= Exercise description =
Rewrite the lines starting with the line containing "Task: Toggle the" and going on through the end of the items, substituting "slider" for "carousel" and leaving everything else unchanged. Leave the pictures out of your answer.

= Input records =
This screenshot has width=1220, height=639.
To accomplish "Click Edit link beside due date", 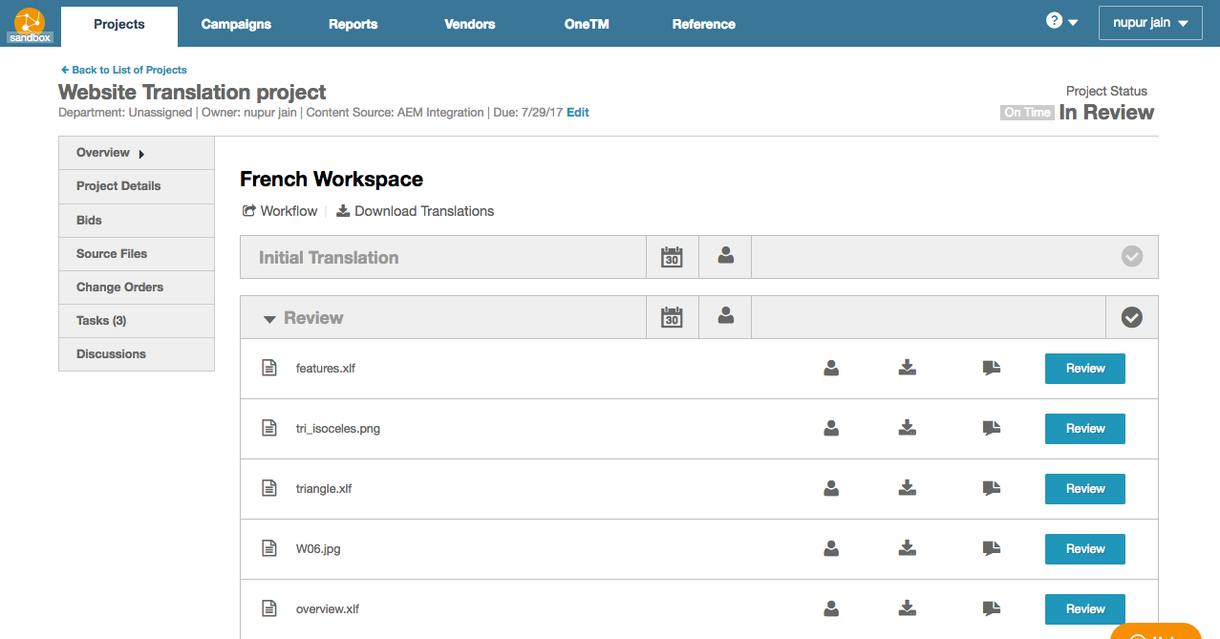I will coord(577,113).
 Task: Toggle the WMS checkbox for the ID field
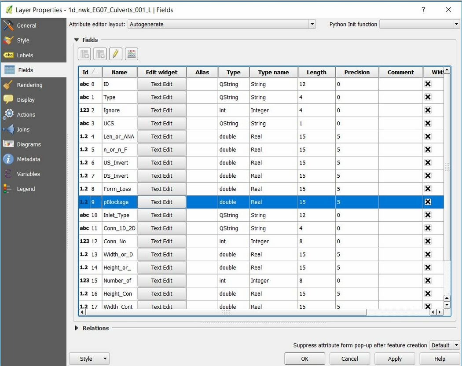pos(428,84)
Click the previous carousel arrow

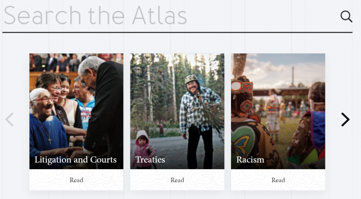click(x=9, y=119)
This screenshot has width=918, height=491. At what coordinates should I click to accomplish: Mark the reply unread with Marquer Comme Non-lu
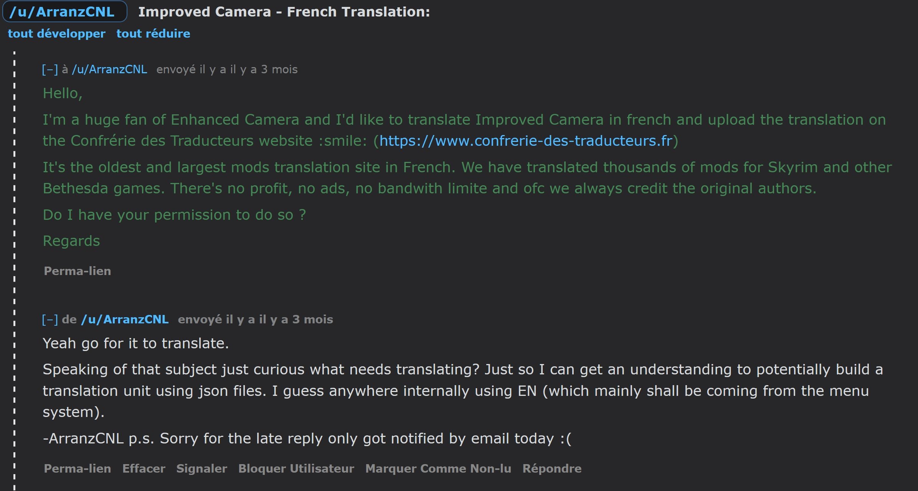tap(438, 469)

= Response to this task =
 Task: Toggle the WMS checkbox for the ID field
pos(428,84)
Click the previous slider arrow

click(x=9, y=119)
This screenshot has width=918, height=491. At what coordinates should I click to accomplish: Mark the reply unread with Marquer Comme Non-lu
tap(438, 469)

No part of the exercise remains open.